[Supplied records — start]

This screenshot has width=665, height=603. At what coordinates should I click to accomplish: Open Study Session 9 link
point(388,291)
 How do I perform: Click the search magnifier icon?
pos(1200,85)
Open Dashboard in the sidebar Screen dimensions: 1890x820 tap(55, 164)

[Supplied records — finish]
[Supplied records — start]

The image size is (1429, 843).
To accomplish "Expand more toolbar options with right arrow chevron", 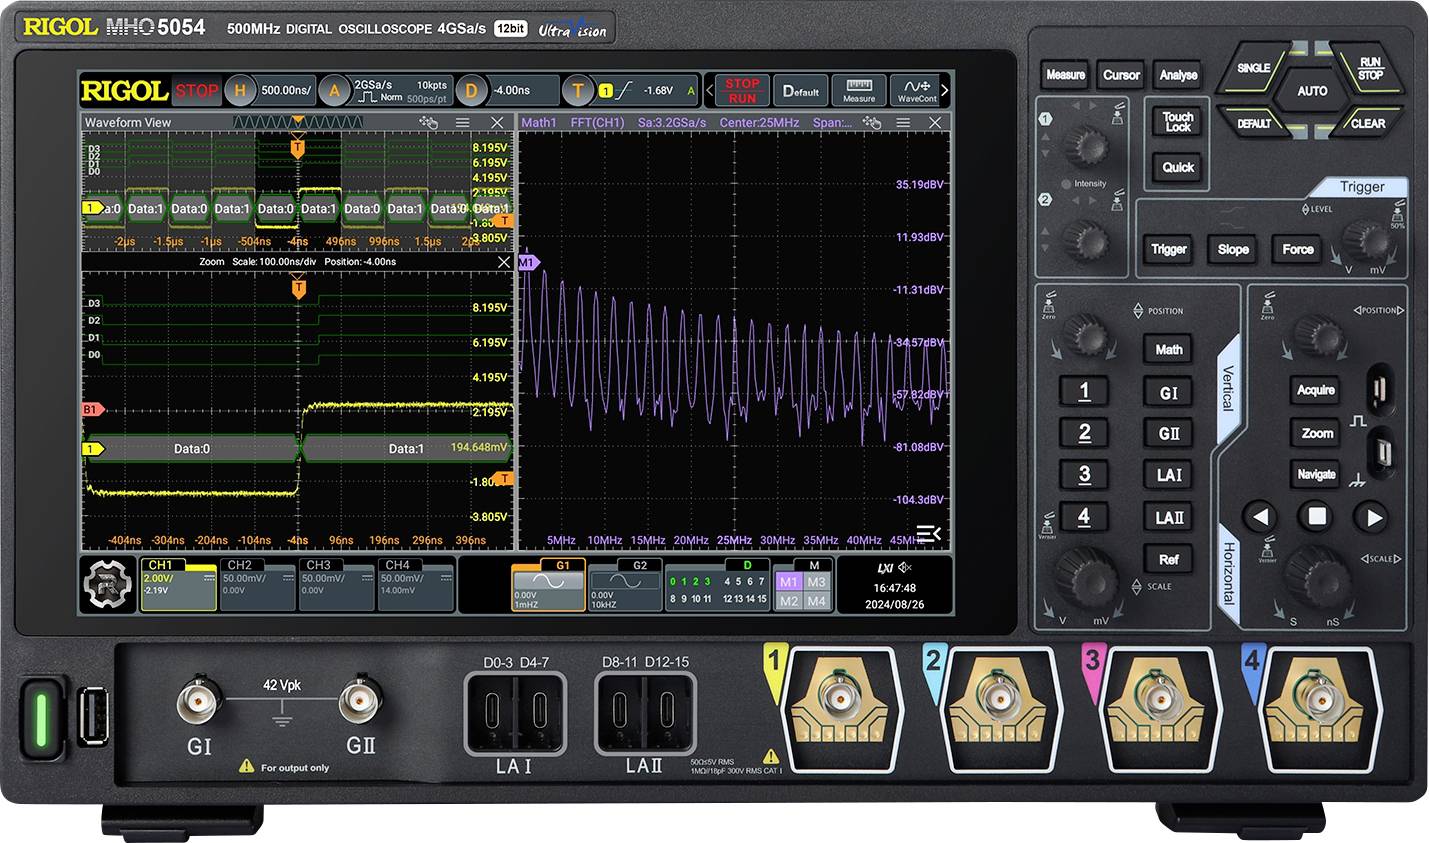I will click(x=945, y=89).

[Supplied records — finish]
[Supplied records — start]

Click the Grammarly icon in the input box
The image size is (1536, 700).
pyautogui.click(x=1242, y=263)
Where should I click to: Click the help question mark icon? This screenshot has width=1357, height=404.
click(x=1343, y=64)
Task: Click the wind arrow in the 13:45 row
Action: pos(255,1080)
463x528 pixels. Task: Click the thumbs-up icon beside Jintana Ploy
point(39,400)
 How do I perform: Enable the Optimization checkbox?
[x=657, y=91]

[Supplied records — finish]

What you will do: Both end lines included, restate word for word the lines above from the line with "This screenshot has width=665, height=603." to the line with "Open Dashboard in", and nothing else.

Exercise response:
This screenshot has width=665, height=603. At what coordinates should I click to accomplish: Open Study Session 9 link
point(388,291)
 How do I perform: Click the search magnifier icon?
pos(1200,85)
Open Dashboard in the sidebar Screen dimensions: 1890x820 tap(55, 164)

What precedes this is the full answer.